English football coach Scott Parker doesn’t have much reason to be happy at the moment. Last Saturday, Premier League promoted AFC Bournemouth, who he coached, lost for the third time in a row – this time even 0:9. The 41-year-old probably had more important things to do than watching the Bundesliga match between FC Bayern and Mönchengladbach in the evening.

There was a scene right at the start that he would certainly have liked: Thomas Müller played a one-two with Marcel Sabitzer right from the start and then let the ball slap Joshua Kimmich. He then tried to use the well-established Kingsley Coman with a long pass to the front. That failed, the Gladbachers had put Kimmich under pressure and thus prevented a clean pass.

Potential for the imaginative: With clever implementation, the kick-off of a football game can already be part of a successful goal plan.

(Photo: image sports photo service)

What does this have to do with Scott Parker? Quite simply, FC Bayern had tried to copy their team one-to-one. In December last year, when they were still second-tier, AFC Bournemouth used four passes to score a lightning goal in a top-flight match at Fulham. At that time, the last pass also worked – and attacker Dominic Solanke scored 1-0 after a few seconds at the beginning of the second half. You’ve rehearsed that on the training ground, the coach said afterwards, not without pride.

Working on dead ball situations pays off

And because football copies what works, teams across Europe have been inspired by Parker’s idea, even the big ones. Real Madrid tried the move several times in the past Champions League season and twice failed just in front of the goal. Paris Saint-Germain did even better recently: on the third match day of Ligue 1, striker Kylian Mbappé scored a goal à la Bournemouth eight seconds after kick-off; it was the fastest goal in France’s first division in over 20 years. Sparta Rotterdam also needed just eight seconds to score in the Netherlands, following the same pattern.
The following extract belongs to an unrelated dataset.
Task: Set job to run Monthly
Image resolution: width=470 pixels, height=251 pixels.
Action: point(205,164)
Not surprisingly, clubs are now including the kick-off in their tactical thinking. Teams have intensified their work on set pieces and dead balls – with success. The Bundesliga clubs scored 187 goals in the previous season from corners and free kicks. Ten years ago there weren’t even half as many.

The Dane Thomas Grønnemark even earns his money as a pure throw-in coach – RB Leipzig and Liverpool FC work with him, among others. Mönchengladbach, Bayern’s opponents last Saturday, had apparently thought very carefully before the game in Munich about how to deal with their own throws in the defensive zone: in order to cover up the record champions’ high pressing, the Gladbachers usually throw in that the receiver of the ball could immediately launch a volley shot to free himself.
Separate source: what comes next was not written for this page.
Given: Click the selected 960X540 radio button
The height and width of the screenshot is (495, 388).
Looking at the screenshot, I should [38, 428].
In the 43rd minute, such a situation even led to Borussia’s lead. Bayern central defender Dayot Upamecano was unable to control Christoph Kramer’s direct shot from deep within his own half, and Gladbach striker Marcus Thuram then had a clear path to the Bayern goal and scored to make it 1-0.
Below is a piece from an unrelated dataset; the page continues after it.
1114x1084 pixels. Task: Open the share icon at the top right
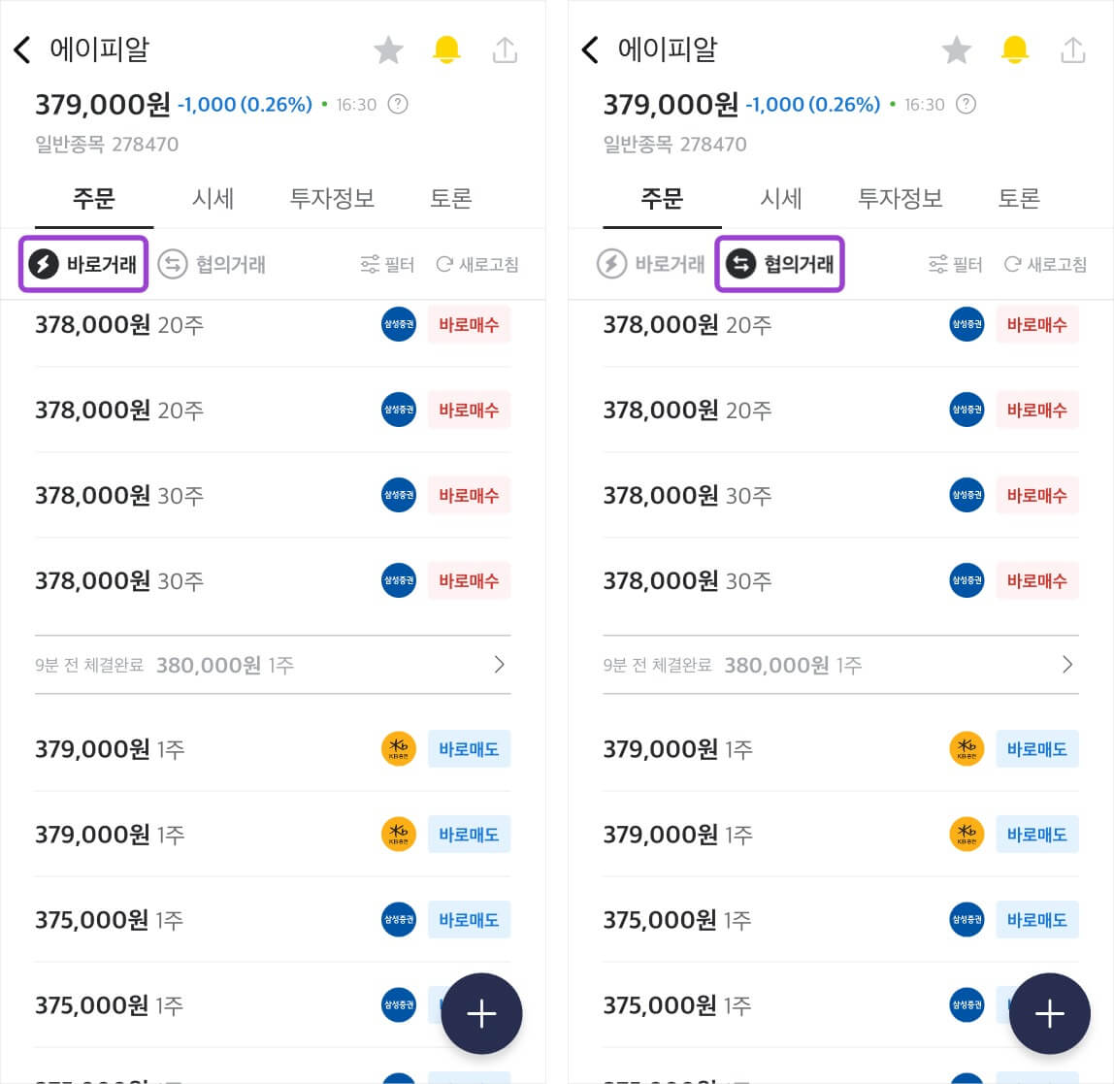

Throw-ins are likely to play a greater role in training in the future than sophisticated kick-off tricks. Because, like corners and free kicks, they usually occur much more frequently. Whereby the AFC Bournemouth also set standards here to a certain extent. On Saturday against Liverpool, the team had to kick off ten times – coach Jürgen Klopp’s team had scored nine goals against the promoted team. Incidentally, for Scott Parker, the historic defeat was the last game on the sidelines of the AFC. The club released him on Tuesday. As his legacy remains a knock-on trick.